Department of Medical Genome Sciences, Graduate School of Frontier Science and Institute of Medical Science, University of Tokyo, 4-6-1 Shirokanedai, Minato-ku, Tokyo 108-8639, Japan

^* To whom correspondence should be addressed. Email: ikobaya{at}ims.u-tokyo.ac.jp.

	Abstract

Several Type II restriction-modification gene complexes can force their maintenance on their host bacteria by killing cells that have lost them in a process called post-segregational killing or genetic addiction. It is likely to proceed by dilution of the modification enzyme molecule during rounds of cell division following the gene loss, which exposes unmethylated recognition sites on the newly replicated chromosomes to lethal attack by the remaining restriction enzyme molecules. This process is in apparent contrast to the process of the classical types of post-segregational killing systems, in which built-in metabolic instability of the antitoxin allows release of the toxin for lethal action after the gene loss. In the present study, we characterize a mutant form of the EcoRII gene complex that shows stronger capacity in such maintenance.

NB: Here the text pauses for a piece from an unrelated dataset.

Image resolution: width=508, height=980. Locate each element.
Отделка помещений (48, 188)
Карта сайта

This phenotype is conferred by L80P (T239C) mutation in the modification enzyme. This mutant enzyme showed decreased DNA methyltransferase activity at a higher temperature in vivo and in vitro, although a deletion mutant lacking N-terminal 83 amino acids did not lose the activity at both of the temperatures. Under a condition of inhibited protein synthesis, the activity of the L80P mutant was completely lost at a high temperature. In parallel, the L80P mutant protein disappeared more rapidly than the wild-type protein. These results demonstrate that the capability of a restriction-modification system in forcing maintenance on its host can be modulated by a region of its antitoxin, the modification enzyme, as in the classical post-segregational killing systems.